Where to save without regretting it
If budget is tight, in rough order of least-to-most regretted later:
- Skip the waistcoat. Commission two-piece now, three-piece later if you still want it.
- Irish cloth over Italian. €200–400 saved, no meaningful drop in quality for most wear cases.
- Standard trimmings over premium. Horn buttons instead of mother-of-pearl; viscose lining instead of silk. €60–150 saved; visible only to you.
- Half-canvas construction. €200–350 saved. You'll notice after 5–8 years.
Where NOT to save
- Cutter experience. The pattern is the backbone. A cheap cut with expensive cloth still hangs poorly.
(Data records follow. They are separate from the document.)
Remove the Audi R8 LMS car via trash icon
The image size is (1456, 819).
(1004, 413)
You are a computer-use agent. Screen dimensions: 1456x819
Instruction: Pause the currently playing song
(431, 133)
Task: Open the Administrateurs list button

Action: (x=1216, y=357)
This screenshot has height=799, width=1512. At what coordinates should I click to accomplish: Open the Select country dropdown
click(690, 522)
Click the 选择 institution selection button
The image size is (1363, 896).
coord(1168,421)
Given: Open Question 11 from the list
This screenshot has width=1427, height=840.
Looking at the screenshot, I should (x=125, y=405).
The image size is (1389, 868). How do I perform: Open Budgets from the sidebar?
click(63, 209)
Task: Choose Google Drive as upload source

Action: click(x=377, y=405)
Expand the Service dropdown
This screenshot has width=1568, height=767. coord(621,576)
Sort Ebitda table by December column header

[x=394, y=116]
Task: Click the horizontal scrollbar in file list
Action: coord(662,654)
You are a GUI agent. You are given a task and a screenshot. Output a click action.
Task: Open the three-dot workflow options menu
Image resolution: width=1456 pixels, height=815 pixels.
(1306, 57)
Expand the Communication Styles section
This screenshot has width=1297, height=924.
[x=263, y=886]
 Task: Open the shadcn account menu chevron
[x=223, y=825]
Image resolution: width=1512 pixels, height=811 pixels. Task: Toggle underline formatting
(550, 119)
- Fittings. Two fittings instead of three in a first commission is a recipe for a suit that sits okay but not great.
- Cloth weight. A 9oz summer cloth in a winter-facing Irish suit will look tired inside a year.
MTM pricing, briefly
Made-to-measure lives in a different cost structure: most of the price difference is saved on the cutting line (there's no new pattern to draft) and on the number of fittings. A €1,200 MTM suit has €400–550 of cloth + trimmings, €450–600 of labour, €150–250 of overhead. A €590 digital-MTM suit is leaner on all three — faster cloth, fused construction, one fitting.
The honest conclusion
A €1,800 Irish bespoke suit from a working tailor in Magee Donegal cloth, half-canvas construction, two pairs of trousers, is better value per wear than a €4,500 fully-handmade top-tier commission — for most people. The €4,500 suit is a different object: it's a garment the wearer notices, and that wearers of similar things notice, and that lasts a quarter-century.
Neither is wrong. Know which you're buying.